Duyguları sömürmek...

     Sürekli bir duygu seramonisi içerisindeyiz. Sevgi, nefret, öfke, hüzün, aşk (error error error:).... Evet, kötü olanları saman alevine atıp kurtulmak en güzeli; ama sevgiyi de harcamayalım be arkadaş! Kolay kazanılmıyor çünkü bir insan evladının yüreği... Dostluklar kolay kök salmıyor; aşk desen bu şartlarda imkansıza yakın...
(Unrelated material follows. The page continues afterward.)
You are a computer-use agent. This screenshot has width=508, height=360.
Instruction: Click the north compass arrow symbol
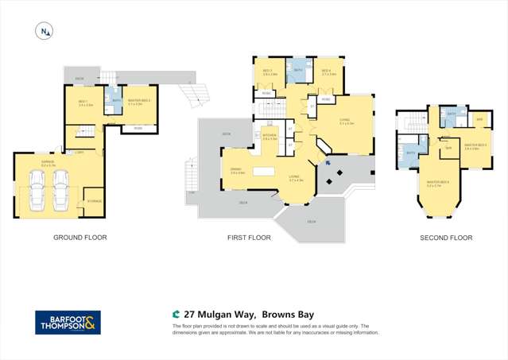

     Evet, çocuklarımı seviyorum; çünkü ''masumiyeti'' seviyorum. Evet, ailemi seviyorum; çünkü ''karşılıksız emeğe saygı duyuyorum''. Hep düşünürüm: ''Anne-baba olmak nasıl iştir?'' Hiç bir karşılık olmadan, maddi-manevi, hayatını bir çocuğun önüne sermek... Muhtemelen de anlayamayacağım.... Evet, dostum dediğim o nadide insanları seviyorum; çünkü onlar için emek sarfediyorum; önemli olduklarını hissettiriyorum. Karşılığını da alıyorum ve tarifi namümkün mutluluklar yaşıyorum. Bu cümleleri ''saf çıkarcı'' bir zihniyetle yazmıyorum;  karşılığının ''insanlık ve sevgiden'' öte olmadığı duygu paylaşımı...

     Gel gelelim, iki günlük tanıdığım insanlara bu cümleyi kurmam! '' Seni seviyorum'' kutsal bir cümledir; düşüncesizce harcanmamalı... Yüzeysel ilişkiler yaşadığım, iş arkadaşlığı gibi, insanlara da kutsalımı açmam! Adı konmamış bir birliktelik için yola çıktığım insanların ''yersiz samimiyetleri'' bana hayli itici ve samimiyetsiz geliyor. 4.cümlesinde bana ''seni seviyorum'' diyen adama ''eksik olma''dan öte bir karşılık veremem; yoksa kendimle çelişirim.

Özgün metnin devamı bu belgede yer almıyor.